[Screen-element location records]
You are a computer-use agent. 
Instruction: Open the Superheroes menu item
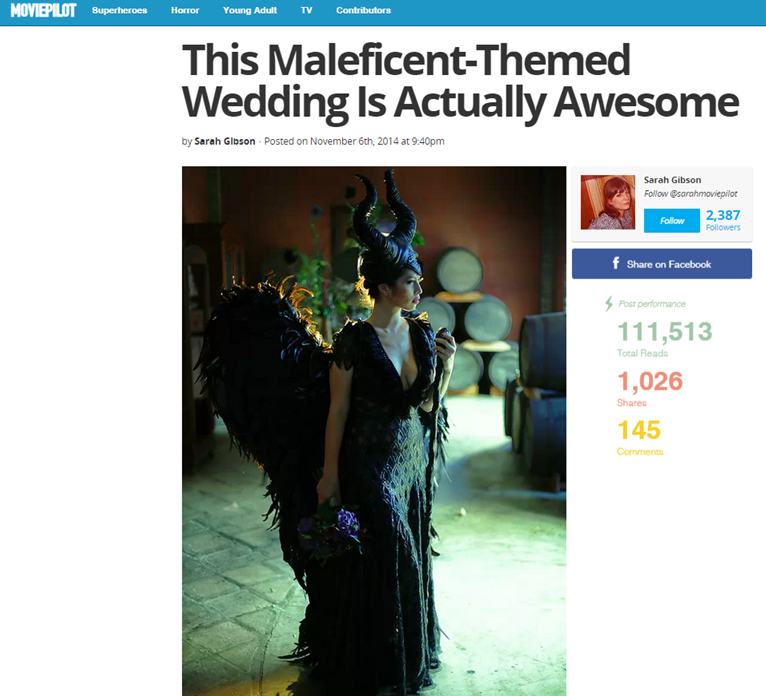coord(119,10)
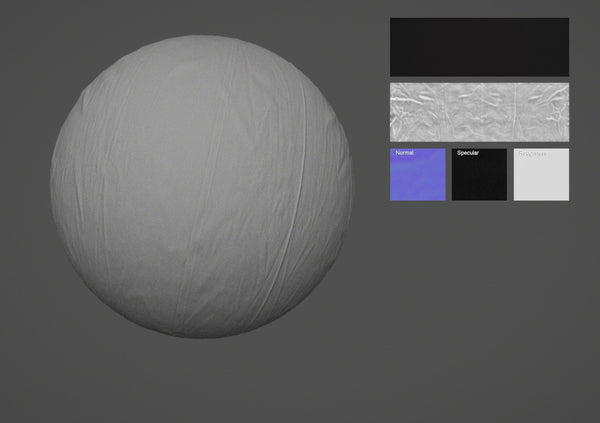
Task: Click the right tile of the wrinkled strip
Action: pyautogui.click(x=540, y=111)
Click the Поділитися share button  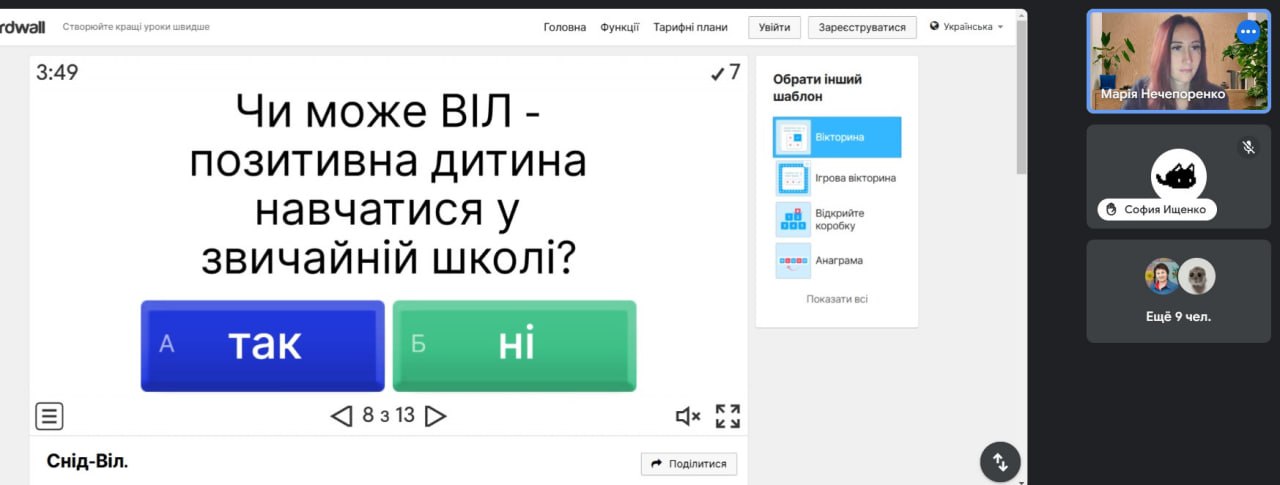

Given request
Reproduce every line of the data above word for word, leaving out the pictures.

Solution
You are a computer-use agent. 
Instruction: Open the Superheroes menu item
coord(119,10)
Task: Click the right tile of the wrinkled strip
Action: pyautogui.click(x=540, y=111)
Click the Поділитися share button  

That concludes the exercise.